La délégation composée de militants de la Ligue des droits de l’Homme, de Voie démocratique Maroc et de l’Association marocaine des droits humains est venue ainsi soutenir Maurice Buttin, qui se bat depuis cinquante ans au côté de la famille du regretté.
Ce qui se jouait au cours de cette audience fleuve va, en effet, bien au-delà de faits que Maurice Buttin n’a jamais niés. Il les a  même revendiqués. Tout comme, face au président Jean-Marc Lemaire, il explique avoir divulgué l’information à un journaliste, sciemment à la veille d’un déplacement présidentiel au Maroc de Nicolas Sarkozy. Il ne poursuit qu’un seul but : lutter pour que le dossier ne soit pas enterré. Il répétera : «Si j’ai fait ces révélations, c’est parce qu’au Maroc, depuis 2003, il y a des commissions rogatoires qui ne sont pas exécutées. Il fallait faire quelque chose…» Il dira que les mandats d’arrêt délivrés en France ne sont pas plus diffusés.
A 86 ans, Maurice Buttin est avocat honoraire. L’affaire Ben Barka demeure son seul dossier. Si sa convocation l’a blessé – «c’est surréaliste, on risque d’avoir comme seule personne réellement condamnée dans l’affaire l’avocat qui justement défend la famille Ben Barka», a dit son conseil Me Alexis Gublin –, Maurice Buttin a redoublé de combativité à l’audience pour faire avancer «l’autre» affaire. 
D’emblée, il réclame la comparution de son accusateur Miloud Tounzi qui a été condamné à perpétuité en 1967, mais que la justice n’a soi-disant jamais retrouvé. Il sera beaucoup question de cet homme dont l’un des deux avocats, Me Hamid Andaloussi, venu de Casablanca, a présenté comme un paisible retraité.

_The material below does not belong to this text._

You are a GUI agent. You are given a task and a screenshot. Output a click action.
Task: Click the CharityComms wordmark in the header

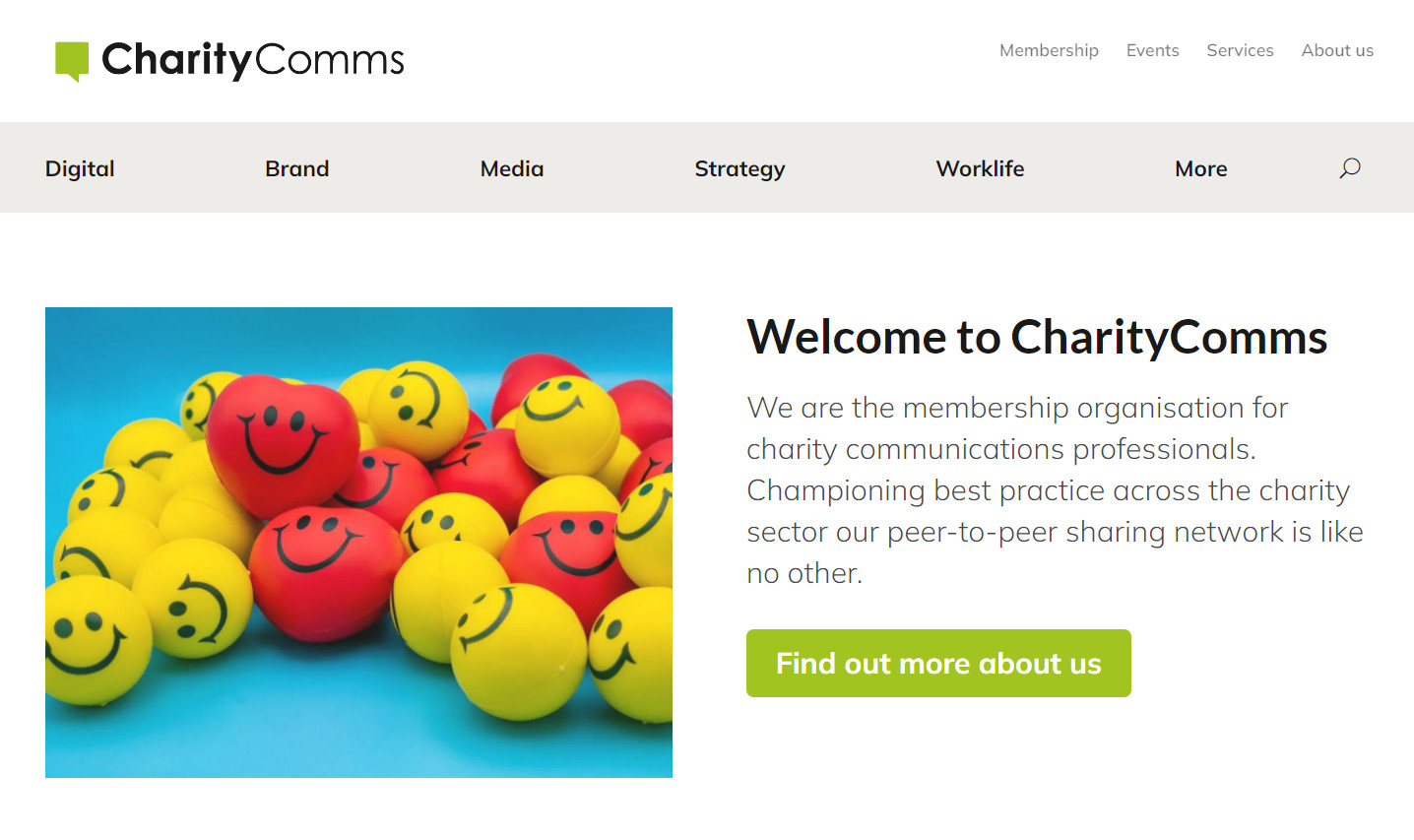pos(253,60)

Il y aura alors quelques remous dans la salle où nombre de militants sont venus à l’instar de Bachir Ben Barka, fils aîné de Mehdi Ben Barka qui, pour relancer l’enquête avait déposé une nouvelle plainte pour enlèvement, séquestration et assassinat en 1975. Le second avocat de M. Tounzi, Me Philippe Clément, veille à ce que les débats ne débordent pas sur l’affaire.
Dans une jolie passe d’armes, le procureur Douglas Berthe a d’ailleurs démonté ses arguments, s’appuyant sur le fait qu’au tribunal s’exerce la loi et qu’en l’occurrence, elle ne s’applique pas au cas Buttin. Il plaidera la relaxe tout comme le fera avec beaucoup de lyrisme Me Gublin en défense en concluant : «Mon client a fait ce qu’il a fait car il sait que dans un dossier comme celui-là, le silence tue».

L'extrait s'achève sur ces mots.